Information provided:
------

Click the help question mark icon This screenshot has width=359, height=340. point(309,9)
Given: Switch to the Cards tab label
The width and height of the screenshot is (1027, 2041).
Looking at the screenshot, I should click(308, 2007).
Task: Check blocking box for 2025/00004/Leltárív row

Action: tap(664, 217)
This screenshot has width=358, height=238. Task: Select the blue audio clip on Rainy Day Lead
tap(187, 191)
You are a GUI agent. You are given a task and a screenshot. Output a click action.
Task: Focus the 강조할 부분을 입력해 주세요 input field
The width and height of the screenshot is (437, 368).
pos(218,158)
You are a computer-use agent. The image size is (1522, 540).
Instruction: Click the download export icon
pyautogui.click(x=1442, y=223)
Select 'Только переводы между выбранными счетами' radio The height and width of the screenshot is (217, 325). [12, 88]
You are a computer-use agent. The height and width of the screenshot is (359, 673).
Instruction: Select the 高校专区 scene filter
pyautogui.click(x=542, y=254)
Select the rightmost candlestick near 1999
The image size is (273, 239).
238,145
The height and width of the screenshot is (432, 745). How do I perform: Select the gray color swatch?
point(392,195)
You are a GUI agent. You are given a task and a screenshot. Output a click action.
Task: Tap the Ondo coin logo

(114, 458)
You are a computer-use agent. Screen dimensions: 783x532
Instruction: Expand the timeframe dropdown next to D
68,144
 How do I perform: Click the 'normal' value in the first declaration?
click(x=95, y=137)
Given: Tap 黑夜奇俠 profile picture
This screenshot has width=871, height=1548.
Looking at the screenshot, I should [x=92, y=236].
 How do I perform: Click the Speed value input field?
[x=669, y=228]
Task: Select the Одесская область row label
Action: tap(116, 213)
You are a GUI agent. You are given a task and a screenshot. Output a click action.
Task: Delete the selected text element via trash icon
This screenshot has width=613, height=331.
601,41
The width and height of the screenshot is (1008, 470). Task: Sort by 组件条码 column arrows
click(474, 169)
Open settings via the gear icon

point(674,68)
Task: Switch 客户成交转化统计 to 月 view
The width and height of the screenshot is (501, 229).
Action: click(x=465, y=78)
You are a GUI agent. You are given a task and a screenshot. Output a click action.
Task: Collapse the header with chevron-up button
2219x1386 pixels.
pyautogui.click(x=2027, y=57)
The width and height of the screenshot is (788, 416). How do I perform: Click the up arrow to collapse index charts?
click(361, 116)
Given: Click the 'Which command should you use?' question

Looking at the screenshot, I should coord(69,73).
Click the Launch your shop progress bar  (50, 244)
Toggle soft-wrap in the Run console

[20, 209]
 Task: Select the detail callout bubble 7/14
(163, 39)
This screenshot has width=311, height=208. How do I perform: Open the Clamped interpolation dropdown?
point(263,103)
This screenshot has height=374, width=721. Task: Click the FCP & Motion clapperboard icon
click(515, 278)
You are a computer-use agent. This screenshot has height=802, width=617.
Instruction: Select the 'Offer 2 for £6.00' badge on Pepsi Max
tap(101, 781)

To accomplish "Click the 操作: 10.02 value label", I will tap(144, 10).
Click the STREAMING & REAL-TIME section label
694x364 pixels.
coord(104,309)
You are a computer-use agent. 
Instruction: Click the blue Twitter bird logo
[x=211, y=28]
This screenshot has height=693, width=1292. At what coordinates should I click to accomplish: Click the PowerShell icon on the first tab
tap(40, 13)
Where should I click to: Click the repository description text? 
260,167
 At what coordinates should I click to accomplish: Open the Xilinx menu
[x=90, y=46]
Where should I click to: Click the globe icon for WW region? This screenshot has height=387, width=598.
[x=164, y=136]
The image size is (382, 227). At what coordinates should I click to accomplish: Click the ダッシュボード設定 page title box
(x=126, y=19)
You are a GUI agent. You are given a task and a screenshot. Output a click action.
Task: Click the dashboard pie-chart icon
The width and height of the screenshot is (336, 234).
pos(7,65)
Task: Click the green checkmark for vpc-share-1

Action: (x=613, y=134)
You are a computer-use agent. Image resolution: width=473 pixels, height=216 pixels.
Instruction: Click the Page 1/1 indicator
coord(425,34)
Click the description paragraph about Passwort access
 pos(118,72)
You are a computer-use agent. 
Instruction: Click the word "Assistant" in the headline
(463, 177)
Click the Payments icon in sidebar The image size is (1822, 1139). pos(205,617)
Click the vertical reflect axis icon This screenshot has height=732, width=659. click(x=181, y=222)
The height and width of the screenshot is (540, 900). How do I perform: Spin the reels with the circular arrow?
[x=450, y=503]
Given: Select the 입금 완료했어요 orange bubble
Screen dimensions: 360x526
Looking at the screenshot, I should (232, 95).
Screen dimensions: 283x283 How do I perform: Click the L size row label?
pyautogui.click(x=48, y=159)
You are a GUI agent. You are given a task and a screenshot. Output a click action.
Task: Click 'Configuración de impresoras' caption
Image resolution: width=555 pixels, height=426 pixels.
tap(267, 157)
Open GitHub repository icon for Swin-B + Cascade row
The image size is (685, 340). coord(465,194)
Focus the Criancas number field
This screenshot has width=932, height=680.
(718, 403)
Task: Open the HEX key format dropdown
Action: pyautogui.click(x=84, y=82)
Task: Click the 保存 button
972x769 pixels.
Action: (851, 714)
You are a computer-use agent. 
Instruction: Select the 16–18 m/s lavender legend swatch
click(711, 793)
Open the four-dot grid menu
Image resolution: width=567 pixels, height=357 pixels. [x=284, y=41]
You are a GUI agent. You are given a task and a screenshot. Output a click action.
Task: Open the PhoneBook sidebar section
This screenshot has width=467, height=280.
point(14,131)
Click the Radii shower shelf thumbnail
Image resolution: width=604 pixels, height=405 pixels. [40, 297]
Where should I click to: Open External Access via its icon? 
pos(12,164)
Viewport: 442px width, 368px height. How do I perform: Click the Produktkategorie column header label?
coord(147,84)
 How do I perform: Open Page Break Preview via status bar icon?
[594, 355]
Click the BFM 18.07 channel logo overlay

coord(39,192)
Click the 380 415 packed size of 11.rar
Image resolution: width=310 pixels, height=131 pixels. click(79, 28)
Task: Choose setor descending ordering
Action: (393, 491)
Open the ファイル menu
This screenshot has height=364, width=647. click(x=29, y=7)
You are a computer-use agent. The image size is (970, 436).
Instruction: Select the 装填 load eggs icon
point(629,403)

------

Work instruction:
Having read the records above, reproduce each one exactly.

Answer box:
Click the help question mark icon This screenshot has width=359, height=340. point(309,9)
Given: Switch to the Cards tab label
The width and height of the screenshot is (1027, 2041).
Looking at the screenshot, I should click(308, 2007).
Task: Check blocking box for 2025/00004/Leltárív row

Action: tap(664, 217)
This screenshot has width=358, height=238. Task: Select the blue audio clip on Rainy Day Lead
tap(187, 191)
You are a GUI agent. You are given a task and a screenshot. Output a click action.
Task: Focus the 강조할 부분을 입력해 주세요 input field
The width and height of the screenshot is (437, 368).
pos(218,158)
You are a computer-use agent. The image size is (1522, 540).
Instruction: Click the download export icon
pyautogui.click(x=1442, y=223)
Select 'Только переводы между выбранными счетами' radio The height and width of the screenshot is (217, 325). [12, 88]
You are a computer-use agent. The height and width of the screenshot is (359, 673).
Instruction: Select the 高校专区 scene filter
pyautogui.click(x=542, y=254)
Select the rightmost candlestick near 1999
The image size is (273, 239).
238,145
The height and width of the screenshot is (432, 745). How do I perform: Select the gray color swatch?
point(392,195)
You are a GUI agent. You are given a task and a screenshot. Output a click action.
Task: Tap the Ondo coin logo

(114, 458)
You are a computer-use agent. Screen dimensions: 783x532
Instruction: Expand the timeframe dropdown next to D
68,144
 How do I perform: Click the 'normal' value in the first declaration?
click(x=95, y=137)
Given: Tap 黑夜奇俠 profile picture
This screenshot has width=871, height=1548.
Looking at the screenshot, I should [x=92, y=236].
 How do I perform: Click the Speed value input field?
[x=669, y=228]
Task: Select the Одесская область row label
Action: tap(116, 213)
You are a GUI agent. You are given a task and a screenshot. Output a click action.
Task: Delete the selected text element via trash icon
This screenshot has width=613, height=331.
601,41
The width and height of the screenshot is (1008, 470). Task: Sort by 组件条码 column arrows
click(474, 169)
Open settings via the gear icon

point(674,68)
Task: Switch 客户成交转化统计 to 月 view
The width and height of the screenshot is (501, 229).
Action: click(x=465, y=78)
You are a GUI agent. You are given a task and a screenshot. Output a click action.
Task: Collapse the header with chevron-up button
2219x1386 pixels.
pyautogui.click(x=2027, y=57)
The width and height of the screenshot is (788, 416). How do I perform: Click the up arrow to collapse index charts?
click(361, 116)
Given: Click the 'Which command should you use?' question

Looking at the screenshot, I should coord(69,73).
Click the Launch your shop progress bar  (50, 244)
Toggle soft-wrap in the Run console

[20, 209]
 Task: Select the detail callout bubble 7/14
(163, 39)
This screenshot has width=311, height=208. How do I perform: Open the Clamped interpolation dropdown?
point(263,103)
This screenshot has height=374, width=721. Task: Click the FCP & Motion clapperboard icon
click(515, 278)
You are a computer-use agent. This screenshot has height=802, width=617.
Instruction: Select the 'Offer 2 for £6.00' badge on Pepsi Max
tap(101, 781)

To accomplish "Click the 操作: 10.02 value label", I will tap(144, 10).
Click the STREAMING & REAL-TIME section label
694x364 pixels.
coord(104,309)
You are a computer-use agent. 
Instruction: Click the blue Twitter bird logo
[x=211, y=28]
This screenshot has height=693, width=1292. At what coordinates should I click to accomplish: Click the PowerShell icon on the first tab
tap(40, 13)
Where should I click to: Click the repository description text? 
260,167
 At what coordinates should I click to accomplish: Open the Xilinx menu
[x=90, y=46]
Where should I click to: Click the globe icon for WW region? This screenshot has height=387, width=598.
[x=164, y=136]
The image size is (382, 227). At what coordinates should I click to accomplish: Click the ダッシュボード設定 page title box
(x=126, y=19)
You are a GUI agent. You are given a task and a screenshot. Output a click action.
Task: Click the dashboard pie-chart icon
The width and height of the screenshot is (336, 234).
pos(7,65)
Task: Click the green checkmark for vpc-share-1

Action: (x=613, y=134)
You are a computer-use agent. Image resolution: width=473 pixels, height=216 pixels.
Instruction: Click the Page 1/1 indicator
coord(425,34)
Click the description paragraph about Passwort access
 pos(118,72)
You are a computer-use agent. 
Instruction: Click the word "Assistant" in the headline
(463, 177)
Click the Payments icon in sidebar The image size is (1822, 1139). pos(205,617)
Click the vertical reflect axis icon This screenshot has height=732, width=659. click(x=181, y=222)
The height and width of the screenshot is (540, 900). How do I perform: Spin the reels with the circular arrow?
[x=450, y=503]
Given: Select the 입금 완료했어요 orange bubble
Screen dimensions: 360x526
Looking at the screenshot, I should (232, 95).
Screen dimensions: 283x283 How do I perform: Click the L size row label?
pyautogui.click(x=48, y=159)
You are a GUI agent. You are given a task and a screenshot. Output a click action.
Task: Click 'Configuración de impresoras' caption
Image resolution: width=555 pixels, height=426 pixels.
tap(267, 157)
Open GitHub repository icon for Swin-B + Cascade row
The image size is (685, 340). coord(465,194)
Focus the Criancas number field
This screenshot has width=932, height=680.
(718, 403)
Task: Open the HEX key format dropdown
Action: pyautogui.click(x=84, y=82)
Task: Click the 保存 button
972x769 pixels.
Action: (851, 714)
You are a computer-use agent. 
Instruction: Select the 16–18 m/s lavender legend swatch
click(711, 793)
Open the four-dot grid menu
Image resolution: width=567 pixels, height=357 pixels. [x=284, y=41]
You are a GUI agent. You are given a task and a screenshot. Output a click action.
Task: Open the PhoneBook sidebar section
This screenshot has width=467, height=280.
point(14,131)
Click the Radii shower shelf thumbnail
Image resolution: width=604 pixels, height=405 pixels. [40, 297]
Where should I click to: Open External Access via its icon? 
pos(12,164)
Viewport: 442px width, 368px height. How do I perform: Click the Produktkategorie column header label?
coord(147,84)
 How do I perform: Open Page Break Preview via status bar icon?
[594, 355]
Click the BFM 18.07 channel logo overlay

coord(39,192)
Click the 380 415 packed size of 11.rar
Image resolution: width=310 pixels, height=131 pixels. click(79, 28)
Task: Choose setor descending ordering
Action: (393, 491)
Open the ファイル menu
This screenshot has height=364, width=647. click(x=29, y=7)
You are a computer-use agent. The image size is (970, 436).
Instruction: Select the 装填 load eggs icon
point(629,403)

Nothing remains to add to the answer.